Task details:
Write each entry out again, exactly as it is written.
START Data records
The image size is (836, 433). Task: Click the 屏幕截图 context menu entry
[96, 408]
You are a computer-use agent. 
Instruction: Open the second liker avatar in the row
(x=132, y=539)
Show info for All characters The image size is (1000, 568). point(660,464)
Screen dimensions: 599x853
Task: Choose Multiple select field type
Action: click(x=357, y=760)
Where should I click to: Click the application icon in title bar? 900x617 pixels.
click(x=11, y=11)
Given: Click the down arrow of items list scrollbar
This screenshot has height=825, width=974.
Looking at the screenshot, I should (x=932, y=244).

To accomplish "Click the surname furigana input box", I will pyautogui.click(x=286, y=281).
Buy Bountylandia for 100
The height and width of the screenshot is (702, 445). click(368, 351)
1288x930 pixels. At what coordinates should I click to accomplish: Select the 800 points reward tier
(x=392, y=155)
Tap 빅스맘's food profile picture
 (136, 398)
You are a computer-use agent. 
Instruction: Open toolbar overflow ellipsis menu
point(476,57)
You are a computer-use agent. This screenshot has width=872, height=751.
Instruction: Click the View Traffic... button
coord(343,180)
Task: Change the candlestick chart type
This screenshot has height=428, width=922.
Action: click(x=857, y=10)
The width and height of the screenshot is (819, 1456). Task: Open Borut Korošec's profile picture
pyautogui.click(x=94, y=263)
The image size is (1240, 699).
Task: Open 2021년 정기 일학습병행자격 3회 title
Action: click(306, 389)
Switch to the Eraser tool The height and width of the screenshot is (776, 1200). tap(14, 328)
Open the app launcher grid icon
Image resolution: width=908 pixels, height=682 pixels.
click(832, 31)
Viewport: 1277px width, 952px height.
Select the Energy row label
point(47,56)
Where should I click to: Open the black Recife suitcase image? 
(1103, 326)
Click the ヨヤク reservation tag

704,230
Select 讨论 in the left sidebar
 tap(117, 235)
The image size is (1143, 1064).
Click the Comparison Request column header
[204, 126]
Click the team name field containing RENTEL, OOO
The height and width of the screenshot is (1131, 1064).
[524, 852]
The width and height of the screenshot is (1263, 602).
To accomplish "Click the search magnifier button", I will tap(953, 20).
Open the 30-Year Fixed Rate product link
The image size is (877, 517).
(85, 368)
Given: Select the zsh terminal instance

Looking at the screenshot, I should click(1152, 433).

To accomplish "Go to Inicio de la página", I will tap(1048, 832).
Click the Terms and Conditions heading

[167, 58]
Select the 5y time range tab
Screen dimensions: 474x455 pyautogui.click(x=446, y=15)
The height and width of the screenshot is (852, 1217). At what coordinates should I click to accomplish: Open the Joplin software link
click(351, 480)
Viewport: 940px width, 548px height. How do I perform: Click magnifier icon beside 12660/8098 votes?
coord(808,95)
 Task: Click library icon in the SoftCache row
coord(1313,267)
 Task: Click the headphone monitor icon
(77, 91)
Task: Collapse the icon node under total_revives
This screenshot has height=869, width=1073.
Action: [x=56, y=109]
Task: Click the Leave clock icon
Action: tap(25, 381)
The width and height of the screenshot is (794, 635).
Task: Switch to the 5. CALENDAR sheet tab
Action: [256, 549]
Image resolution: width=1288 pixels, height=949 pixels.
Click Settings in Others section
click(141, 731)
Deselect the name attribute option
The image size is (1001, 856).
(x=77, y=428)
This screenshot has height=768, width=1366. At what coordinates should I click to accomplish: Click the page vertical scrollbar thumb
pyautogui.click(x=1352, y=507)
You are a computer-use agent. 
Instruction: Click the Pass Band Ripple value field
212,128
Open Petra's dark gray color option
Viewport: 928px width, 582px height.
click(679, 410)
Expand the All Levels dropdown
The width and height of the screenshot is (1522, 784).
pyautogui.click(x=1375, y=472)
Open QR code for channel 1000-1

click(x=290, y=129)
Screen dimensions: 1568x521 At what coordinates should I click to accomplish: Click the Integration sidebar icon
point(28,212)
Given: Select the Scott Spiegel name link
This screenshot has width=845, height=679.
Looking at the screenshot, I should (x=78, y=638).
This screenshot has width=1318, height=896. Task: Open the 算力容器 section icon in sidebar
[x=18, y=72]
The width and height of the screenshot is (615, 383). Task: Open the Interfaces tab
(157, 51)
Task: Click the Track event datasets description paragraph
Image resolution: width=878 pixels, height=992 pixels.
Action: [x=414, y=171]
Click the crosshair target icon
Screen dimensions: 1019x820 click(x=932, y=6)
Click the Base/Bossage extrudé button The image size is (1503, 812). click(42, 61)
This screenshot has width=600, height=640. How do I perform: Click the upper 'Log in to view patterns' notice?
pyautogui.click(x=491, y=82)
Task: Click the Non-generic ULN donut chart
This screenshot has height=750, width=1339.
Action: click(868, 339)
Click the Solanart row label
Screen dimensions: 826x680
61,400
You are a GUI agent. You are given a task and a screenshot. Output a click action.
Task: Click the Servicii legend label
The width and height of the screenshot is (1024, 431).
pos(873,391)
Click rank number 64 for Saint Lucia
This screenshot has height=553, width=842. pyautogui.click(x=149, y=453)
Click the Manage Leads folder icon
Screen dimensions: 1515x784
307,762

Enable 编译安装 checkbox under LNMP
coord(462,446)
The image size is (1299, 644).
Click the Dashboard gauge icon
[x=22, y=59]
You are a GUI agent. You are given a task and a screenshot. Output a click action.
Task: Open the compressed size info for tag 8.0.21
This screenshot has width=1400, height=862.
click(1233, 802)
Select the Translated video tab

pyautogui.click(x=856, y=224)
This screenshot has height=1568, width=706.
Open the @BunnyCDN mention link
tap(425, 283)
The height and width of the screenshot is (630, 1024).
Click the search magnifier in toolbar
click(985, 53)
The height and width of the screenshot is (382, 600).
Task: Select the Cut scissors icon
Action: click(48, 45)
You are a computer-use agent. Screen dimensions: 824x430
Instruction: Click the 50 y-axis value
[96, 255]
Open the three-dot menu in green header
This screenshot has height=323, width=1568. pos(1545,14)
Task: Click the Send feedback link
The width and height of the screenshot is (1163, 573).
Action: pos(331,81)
END Data records
Solution to the exercise:
The image size is (836, 433). Task: Click the 屏幕截图 context menu entry
[96, 408]
You are a computer-use agent. 
Instruction: Open the second liker avatar in the row
(x=132, y=539)
Show info for All characters The image size is (1000, 568). point(660,464)
Screen dimensions: 599x853
Task: Choose Multiple select field type
Action: click(x=357, y=760)
Where should I click to: Click the application icon in title bar? 900x617 pixels.
click(x=11, y=11)
Given: Click the down arrow of items list scrollbar
This screenshot has height=825, width=974.
Looking at the screenshot, I should (x=932, y=244).

To accomplish "Click the surname furigana input box", I will pyautogui.click(x=286, y=281).
Buy Bountylandia for 100
The height and width of the screenshot is (702, 445). click(368, 351)
1288x930 pixels. At what coordinates should I click to accomplish: Select the 800 points reward tier
(x=392, y=155)
Tap 빅스맘's food profile picture
 (136, 398)
You are a computer-use agent. 
Instruction: Open toolbar overflow ellipsis menu
point(476,57)
You are a computer-use agent. This screenshot has width=872, height=751.
Instruction: Click the View Traffic... button
coord(343,180)
Task: Change the candlestick chart type
This screenshot has height=428, width=922.
Action: click(x=857, y=10)
The width and height of the screenshot is (819, 1456). Task: Open Borut Korošec's profile picture
pyautogui.click(x=94, y=263)
The image size is (1240, 699).
Task: Open 2021년 정기 일학습병행자격 3회 title
Action: click(306, 389)
Switch to the Eraser tool The height and width of the screenshot is (776, 1200). tap(14, 328)
Open the app launcher grid icon
Image resolution: width=908 pixels, height=682 pixels.
click(832, 31)
Viewport: 1277px width, 952px height.
Select the Energy row label
point(47,56)
Where should I click to: Open the black Recife suitcase image? 
(1103, 326)
Click the ヨヤク reservation tag

704,230
Select 讨论 in the left sidebar
 tap(117, 235)
The image size is (1143, 1064).
Click the Comparison Request column header
[204, 126]
Click the team name field containing RENTEL, OOO
The height and width of the screenshot is (1131, 1064).
[524, 852]
The width and height of the screenshot is (1263, 602).
To accomplish "Click the search magnifier button", I will tap(953, 20).
Open the 30-Year Fixed Rate product link
The image size is (877, 517).
(85, 368)
Given: Select the zsh terminal instance

Looking at the screenshot, I should click(1152, 433).

To accomplish "Go to Inicio de la página", I will tap(1048, 832).
Click the Terms and Conditions heading

[167, 58]
Select the 5y time range tab
Screen dimensions: 474x455 pyautogui.click(x=446, y=15)
The height and width of the screenshot is (852, 1217). At what coordinates should I click to accomplish: Open the Joplin software link
click(351, 480)
Viewport: 940px width, 548px height. How do I perform: Click magnifier icon beside 12660/8098 votes?
coord(808,95)
 Task: Click library icon in the SoftCache row
coord(1313,267)
 Task: Click the headphone monitor icon
(77, 91)
Task: Collapse the icon node under total_revives
This screenshot has height=869, width=1073.
Action: [x=56, y=109]
Task: Click the Leave clock icon
Action: tap(25, 381)
The width and height of the screenshot is (794, 635).
Task: Switch to the 5. CALENDAR sheet tab
Action: [256, 549]
Image resolution: width=1288 pixels, height=949 pixels.
Click Settings in Others section
click(141, 731)
Deselect the name attribute option
The image size is (1001, 856).
(x=77, y=428)
This screenshot has height=768, width=1366. At what coordinates should I click to accomplish: Click the page vertical scrollbar thumb
pyautogui.click(x=1352, y=507)
You are a computer-use agent. 
Instruction: Click the Pass Band Ripple value field
212,128
Open Petra's dark gray color option
Viewport: 928px width, 582px height.
click(679, 410)
Expand the All Levels dropdown
The width and height of the screenshot is (1522, 784).
pyautogui.click(x=1375, y=472)
Open QR code for channel 1000-1

click(x=290, y=129)
Screen dimensions: 1568x521 At what coordinates should I click to accomplish: Click the Integration sidebar icon
point(28,212)
Given: Select the Scott Spiegel name link
This screenshot has width=845, height=679.
Looking at the screenshot, I should (x=78, y=638).
This screenshot has width=1318, height=896. Task: Open the 算力容器 section icon in sidebar
[x=18, y=72]
The width and height of the screenshot is (615, 383). Task: Open the Interfaces tab
(157, 51)
Task: Click the Track event datasets description paragraph
Image resolution: width=878 pixels, height=992 pixels.
Action: [x=414, y=171]
Click the crosshair target icon
Screen dimensions: 1019x820 click(x=932, y=6)
Click the Base/Bossage extrudé button The image size is (1503, 812). click(42, 61)
This screenshot has width=600, height=640. How do I perform: Click the upper 'Log in to view patterns' notice?
pyautogui.click(x=491, y=82)
Task: Click the Non-generic ULN donut chart
This screenshot has height=750, width=1339.
Action: click(868, 339)
Click the Solanart row label
Screen dimensions: 826x680
61,400
You are a GUI agent. You are given a task and a screenshot. Output a click action.
Task: Click the Servicii legend label
The width and height of the screenshot is (1024, 431).
pos(873,391)
Click rank number 64 for Saint Lucia
This screenshot has height=553, width=842. pyautogui.click(x=149, y=453)
Click the Manage Leads folder icon
Screen dimensions: 1515x784
307,762

Enable 编译安装 checkbox under LNMP
coord(462,446)
The image size is (1299, 644).
Click the Dashboard gauge icon
[x=22, y=59]
You are a GUI agent. You are given a task and a screenshot. Output a click action.
Task: Open the compressed size info for tag 8.0.21
This screenshot has width=1400, height=862.
click(1233, 802)
Select the Translated video tab

pyautogui.click(x=856, y=224)
This screenshot has height=1568, width=706.
Open the @BunnyCDN mention link
tap(425, 283)
The height and width of the screenshot is (630, 1024).
Click the search magnifier in toolbar
click(985, 53)
The height and width of the screenshot is (382, 600).
Task: Select the Cut scissors icon
Action: click(48, 45)
You are a computer-use agent. Screen dimensions: 824x430
Instruction: Click the 50 y-axis value
[96, 255]
Open the three-dot menu in green header
This screenshot has height=323, width=1568. pos(1545,14)
Task: Click the Send feedback link
The width and height of the screenshot is (1163, 573).
Action: pos(331,81)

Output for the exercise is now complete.